→ Source excerpt:
==============================
Custom, Excise & Service Tax Tribunal
) M/S. Rachana Rubbers Pvt. Ltd vs The Commissioner Of Central Excise, ... on 14 March, 2013
CUSTOMS, EXCISE AND SERVICE TAX APPELLATE TRIBUNAL
SOUTH ZONAL BENCH AT BANGALORE
Bench - Division Bench
Court - I
Date of Hearing: 14.03.2013
Date of decision: 14.03.2013
Stay Application Nos. 743 to 748/2012
Central Excise Appeal Nos. 1100 to 1105/2012
(Arising out of Order-in-Original Nos. 01/CCE/2012 and 02/CCE/2012 both dated 31.01.2012 passed by the Commissioner of Central Excise, Customs and Service Tax, Mysore)
For approval and signature:
Honble Mr. P.G. Chacko, Member (Judicial)
Honble Mr. B.S.V. Murthy, Member (Technical)
1. Whether Press Reporters may be allowed to see the Order for publication as per Rule 27 of the CESTAT (Procedure) Rules, 1982?
No
2. Whether it should be released under Rule 27 of the CESTAT (Procedure) Rules, 1982 for publication in any authoritative report or not?
Yes
3. Whether their Lordship wish to see the fair copy of the Order?
Seen
4. Whether Order is to be circulated to the Departmental authorities?
Yes
1) M/s. Rachana Rubbers Pvt. Ltd.
2) Shri B.S. Siddalingaswamy. M.D.
3) Smt. Shashikala Swamy, Director
4) M/s. Surya Rubbers & Chemicals
5) Smt. Shashikala S. Swamy, Partner
6) Shri. B.S. Siddalinga Swamy, Partner
..Appellants
Vs.
==============================
→ What to do:
Reproduce the tribunal order excerpt above in its entirety, preserving every word, number, and mark of punctuation without alteration.

→ Stored rows:
==============================
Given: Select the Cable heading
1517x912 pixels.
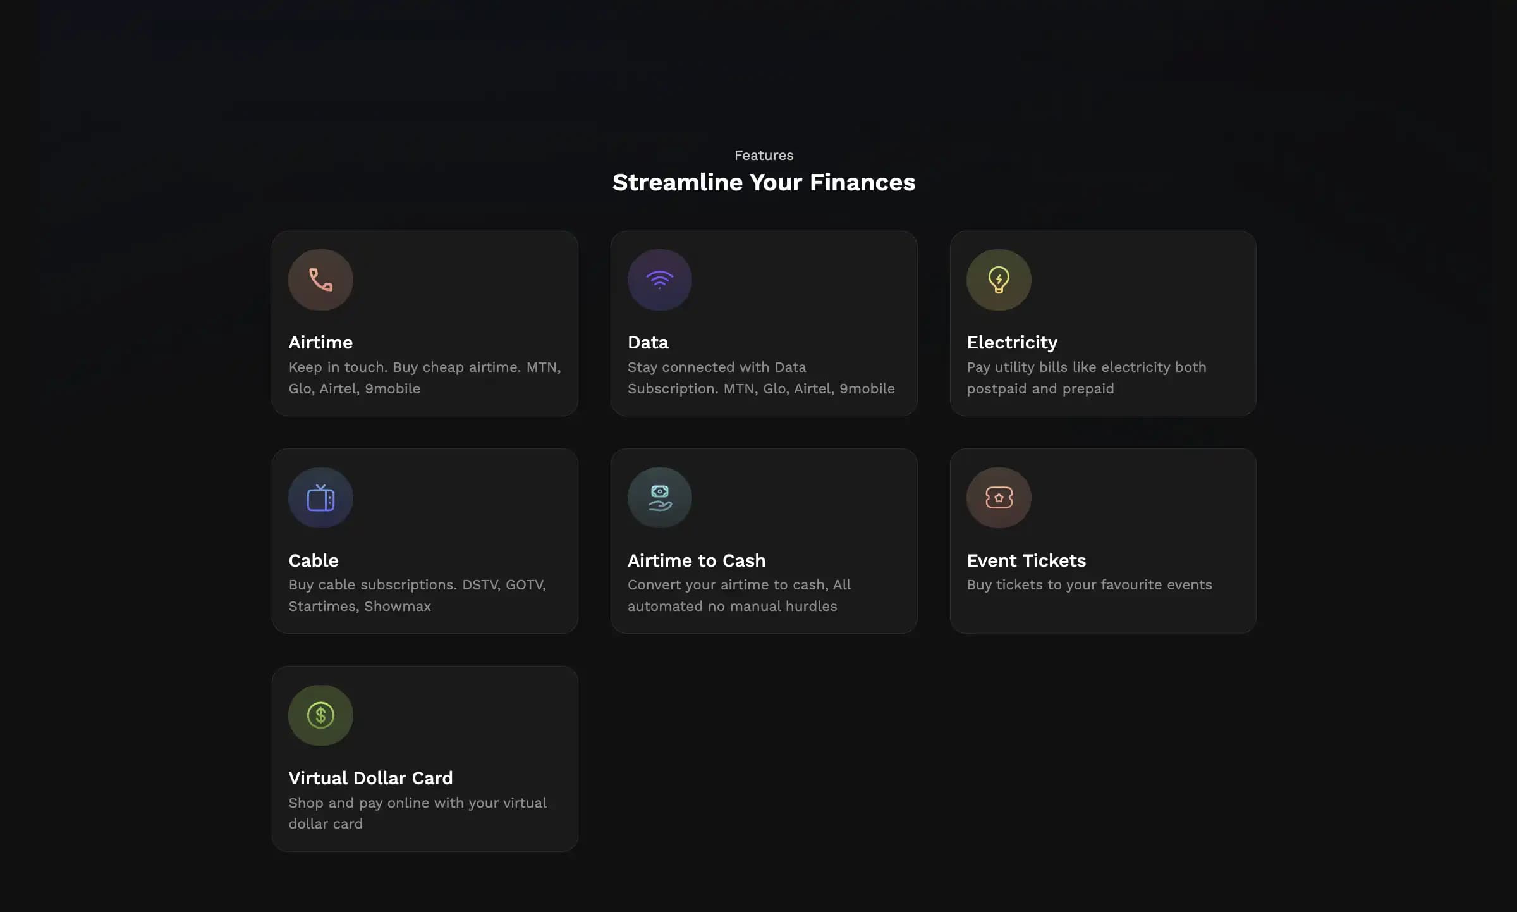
==============================
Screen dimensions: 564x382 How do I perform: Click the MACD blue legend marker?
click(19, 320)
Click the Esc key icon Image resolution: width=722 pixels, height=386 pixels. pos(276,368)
==============================
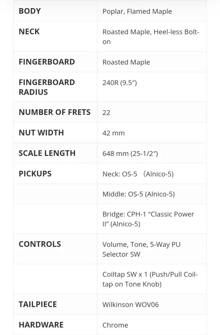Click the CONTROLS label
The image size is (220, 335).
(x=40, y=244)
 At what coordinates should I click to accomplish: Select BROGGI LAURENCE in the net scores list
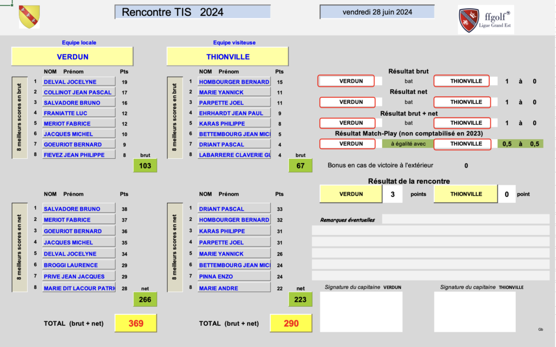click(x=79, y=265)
==============================
→ Answer for the task:
Custom, Excise & Service Tax Tribunal
) M/S. Rachana Rubbers Pvt. Ltd vs The Commissioner Of Central Excise, ... on 14 March, 2013
CUSTOMS, EXCISE AND SERVICE TAX APPELLATE TRIBUNAL
SOUTH ZONAL BENCH AT BANGALORE
Bench - Division Bench
Court - I
Date of Hearing: 14.03.2013
Date of decision: 14.03.2013
Stay Application Nos. 743 to 748/2012
Central Excise Appeal Nos. 1100 to 1105/2012
(Arising out of Order-in-Original Nos. 01/CCE/2012 and 02/CCE/2012 both dated 31.01.2012 passed by the Commissioner of Central Excise, Customs and Service Tax, Mysore)
For approval and signature:
Honble Mr. P.G. Chacko, Member (Judicial)
Honble Mr. B.S.V. Murthy, Member (Technical)
1. Whether Press Reporters may be allowed to see the Order for publication as per Rule 27 of the CESTAT (Procedure) Rules, 1982?
No
2. Whether it should be released under Rule 27 of the CESTAT (Procedure) Rules, 1982 for publication in any authoritative report or not?
Yes
3. Whether their Lordship wish to see the fair copy of the Order?
Seen
4. Whether Order is to be circulated to the Departmental authorities?
Yes
1) M/s. Rachana Rubbers Pvt. Ltd.
2) Shri B.S. Siddalingaswamy. M.D.
3) Smt. Shashikala Swamy, Director
4) M/s. Surya Rubbers & Chemicals
5) Smt. Shashikala S. Swamy, Partner
6) Shri. B.S. Siddalinga Swamy, Partner
..Appellants
Vs.